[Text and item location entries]

········

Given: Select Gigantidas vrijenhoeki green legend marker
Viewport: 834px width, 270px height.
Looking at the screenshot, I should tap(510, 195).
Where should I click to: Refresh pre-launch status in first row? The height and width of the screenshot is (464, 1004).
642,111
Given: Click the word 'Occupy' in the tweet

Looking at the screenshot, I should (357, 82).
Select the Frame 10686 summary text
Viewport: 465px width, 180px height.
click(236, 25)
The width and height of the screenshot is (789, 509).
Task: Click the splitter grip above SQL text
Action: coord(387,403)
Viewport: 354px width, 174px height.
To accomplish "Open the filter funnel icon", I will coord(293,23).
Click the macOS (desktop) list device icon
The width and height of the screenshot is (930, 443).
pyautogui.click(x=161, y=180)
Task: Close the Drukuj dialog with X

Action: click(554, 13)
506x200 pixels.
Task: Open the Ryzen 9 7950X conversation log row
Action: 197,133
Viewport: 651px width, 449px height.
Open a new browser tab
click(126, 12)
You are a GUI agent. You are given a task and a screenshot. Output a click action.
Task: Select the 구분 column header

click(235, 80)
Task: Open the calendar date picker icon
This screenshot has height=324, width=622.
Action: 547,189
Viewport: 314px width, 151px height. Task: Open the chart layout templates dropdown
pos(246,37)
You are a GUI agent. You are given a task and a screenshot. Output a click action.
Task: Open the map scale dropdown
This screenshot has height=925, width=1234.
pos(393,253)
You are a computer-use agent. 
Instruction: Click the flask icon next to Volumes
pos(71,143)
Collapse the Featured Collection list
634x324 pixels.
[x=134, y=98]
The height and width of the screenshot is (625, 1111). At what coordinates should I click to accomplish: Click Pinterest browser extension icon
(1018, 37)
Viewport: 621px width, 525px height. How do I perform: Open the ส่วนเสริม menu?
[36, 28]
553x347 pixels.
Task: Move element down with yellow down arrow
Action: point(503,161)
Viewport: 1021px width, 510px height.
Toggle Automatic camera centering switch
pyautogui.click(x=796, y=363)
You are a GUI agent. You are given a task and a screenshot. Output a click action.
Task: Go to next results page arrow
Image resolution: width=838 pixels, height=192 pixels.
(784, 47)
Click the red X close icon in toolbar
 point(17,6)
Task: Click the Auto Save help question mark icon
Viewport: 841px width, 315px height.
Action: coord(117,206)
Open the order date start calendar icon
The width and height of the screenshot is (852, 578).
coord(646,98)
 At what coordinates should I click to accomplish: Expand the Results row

········

→ **WHAT THE TASK ASKS**: Give every line of the items above as a JSON list of strings, one string per line, and leave out the blank lines.

→ **EXERCISE RESPONSE**:
[
  "Given: Select Gigantidas vrijenhoeki green legend marker",
  "Viewport: 834px width, 270px height.",
  "Looking at the screenshot, I should tap(510, 195).",
  "Where should I click to: Refresh pre-launch status in first row? The height and width of the screenshot is (464, 1004).",
  "642,111",
  "Given: Click the word 'Occupy' in the tweet",
  "Looking at the screenshot, I should (357, 82).",
  "Select the Frame 10686 summary text",
  "Viewport: 465px width, 180px height.",
  "click(236, 25)",
  "The width and height of the screenshot is (789, 509).",
  "Task: Click the splitter grip above SQL text",
  "Action: coord(387,403)",
  "Viewport: 354px width, 174px height.",
  "To accomplish \"Open the filter funnel icon\", I will coord(293,23).",
  "Click the macOS (desktop) list device icon",
  "The width and height of the screenshot is (930, 443).",
  "pyautogui.click(x=161, y=180)",
  "Task: Close the Drukuj dialog with X",
  "Action: click(554, 13)",
  "506x200 pixels.",
  "Task: Open the Ryzen 9 7950X conversation log row",
  "Action: 197,133",
  "Viewport: 651px width, 449px height.",
  "Open a new browser tab",
  "click(126, 12)",
  "You are a GUI agent. You are given a task and a screenshot. Output a click action.",
  "Task: Select the 구분 column header",
  "click(235, 80)",
  "Task: Open the calendar date picker icon",
  "This screenshot has height=324, width=622.",
  "Action: 547,189",
  "Viewport: 314px width, 151px height. Task: Open the chart layout templates dropdown",
  "pos(246,37)",
  "You are a GUI agent. You are given a task and a screenshot. Output a click action.",
  "Task: Open the map scale dropdown",
  "This screenshot has height=925, width=1234.",
  "pos(393,253)",
  "You are a computer-use agent. ",
  "Instruction: Click the flask icon next to Volumes",
  "pos(71,143)",
  "Collapse the Featured Collection list",
  "634x324 pixels.",
  "[x=134, y=98]",
  "The height and width of the screenshot is (625, 1111). At what coordinates should I click to accomplish: Click Pinterest browser extension icon",
  "(1018, 37)",
  "Viewport: 621px width, 525px height. How do I perform: Open the ส่วนเสริม menu?",
  "[36, 28]",
  "553x347 pixels.",
  "Task: Move element down with yellow down arrow",
  "Action: point(503,161)",
  "Viewport: 1021px width, 510px height.",
  "Toggle Automatic camera centering switch",
  "pyautogui.click(x=796, y=363)",
  "You are a GUI agent. You are given a task and a screenshot. Output a click action.",
  "Task: Go to next results page arrow",
  "Image resolution: width=838 pixels, height=192 pixels.",
  "(784, 47)",
  "Click the red X close icon in toolbar",
  " point(17,6)",
  "Task: Click the Auto Save help question mark icon",
  "Viewport: 841px width, 315px height.",
  "Action: coord(117,206)",
  "Open the order date start calendar icon",
  "The width and height of the screenshot is (852, 578).",
  "coord(646,98)",
  " At what coordinates should I click to accomplish: Expand the Results row"
]